DATA UNDER STUDY below:

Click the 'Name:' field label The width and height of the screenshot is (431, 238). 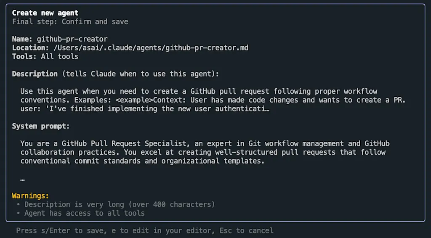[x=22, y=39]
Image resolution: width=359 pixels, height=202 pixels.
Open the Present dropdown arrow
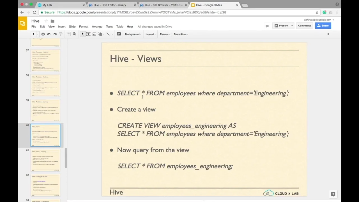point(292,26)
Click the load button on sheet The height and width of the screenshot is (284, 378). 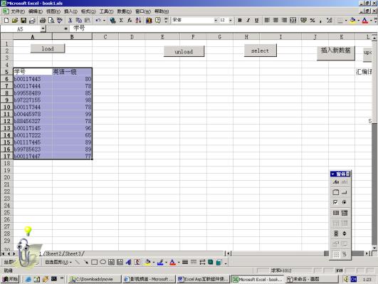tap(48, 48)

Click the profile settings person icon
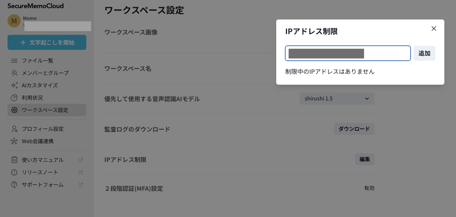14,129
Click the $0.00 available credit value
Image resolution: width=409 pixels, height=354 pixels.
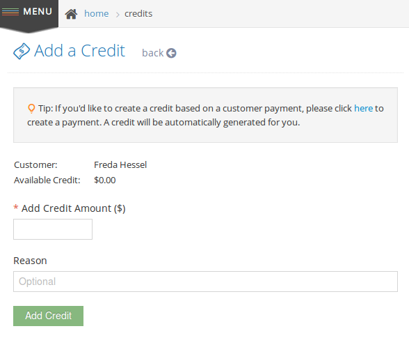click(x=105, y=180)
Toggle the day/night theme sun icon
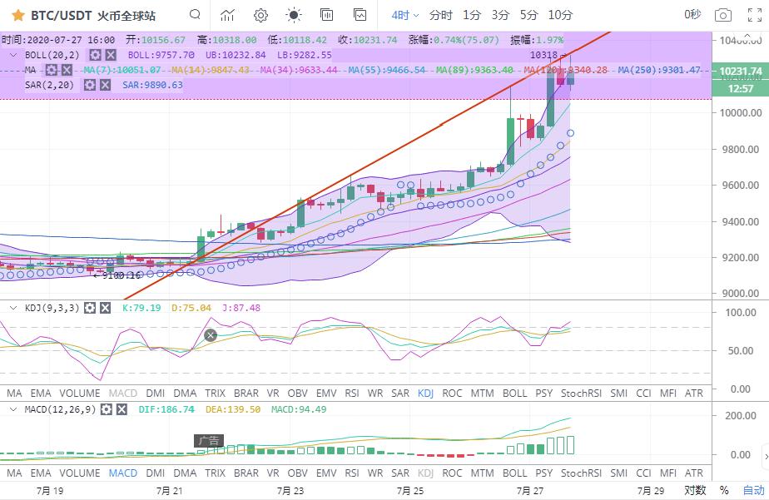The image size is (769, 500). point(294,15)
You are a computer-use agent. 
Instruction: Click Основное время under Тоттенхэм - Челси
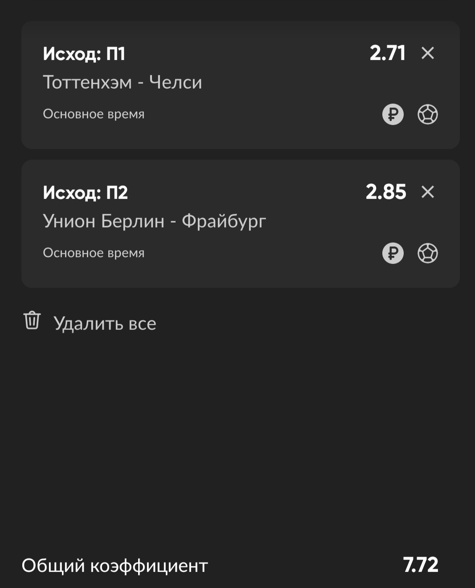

End of DATA UNDER STUDY.
DATA UNDER STUDY below:

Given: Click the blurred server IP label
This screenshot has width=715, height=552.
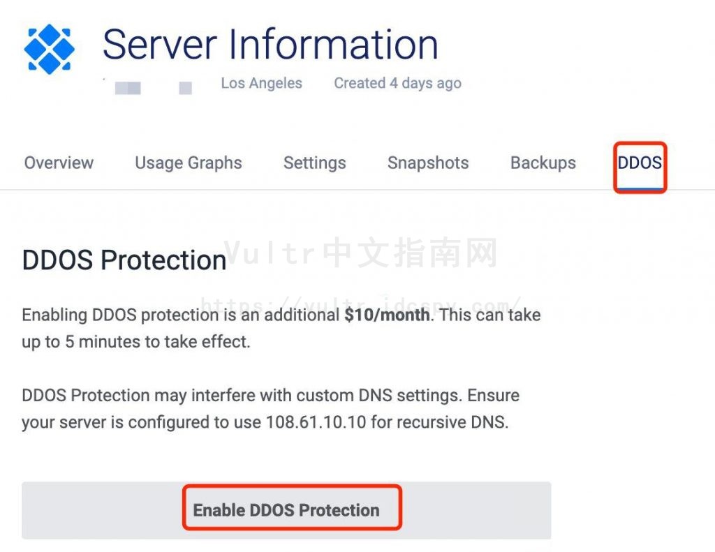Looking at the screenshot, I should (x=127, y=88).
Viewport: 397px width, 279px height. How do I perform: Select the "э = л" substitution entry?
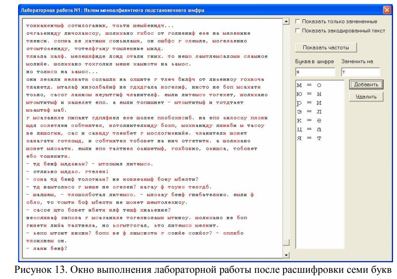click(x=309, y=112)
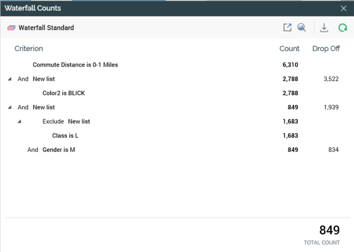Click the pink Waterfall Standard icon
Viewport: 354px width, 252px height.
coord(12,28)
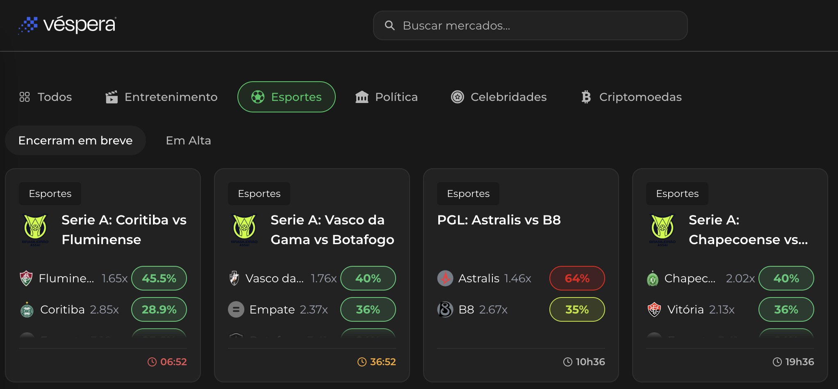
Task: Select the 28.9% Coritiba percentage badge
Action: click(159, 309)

End of DATA UNDER STUDY.
DATA UNDER STUDY below:

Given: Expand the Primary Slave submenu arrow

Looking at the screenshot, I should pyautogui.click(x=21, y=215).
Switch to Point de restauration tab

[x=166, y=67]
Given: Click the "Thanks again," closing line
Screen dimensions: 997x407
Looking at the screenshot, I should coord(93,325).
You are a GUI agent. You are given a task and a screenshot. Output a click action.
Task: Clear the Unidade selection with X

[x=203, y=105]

End of DATA UNDER STUDY.

WORK TO BE COMPLETED:
Using the entries above, write out exactly the lines from the one with "Toggle the day/night theme sun icon" through the one with "Instruction: Click Основное", ends included. Leave out any pictures.

SOLUTION BELOW:
Toggle the day/night theme sun icon
The image size is (769, 500). point(294,15)
You are a computer-use agent. 
Instruction: Click Основное время under Тоттенхэм - Челси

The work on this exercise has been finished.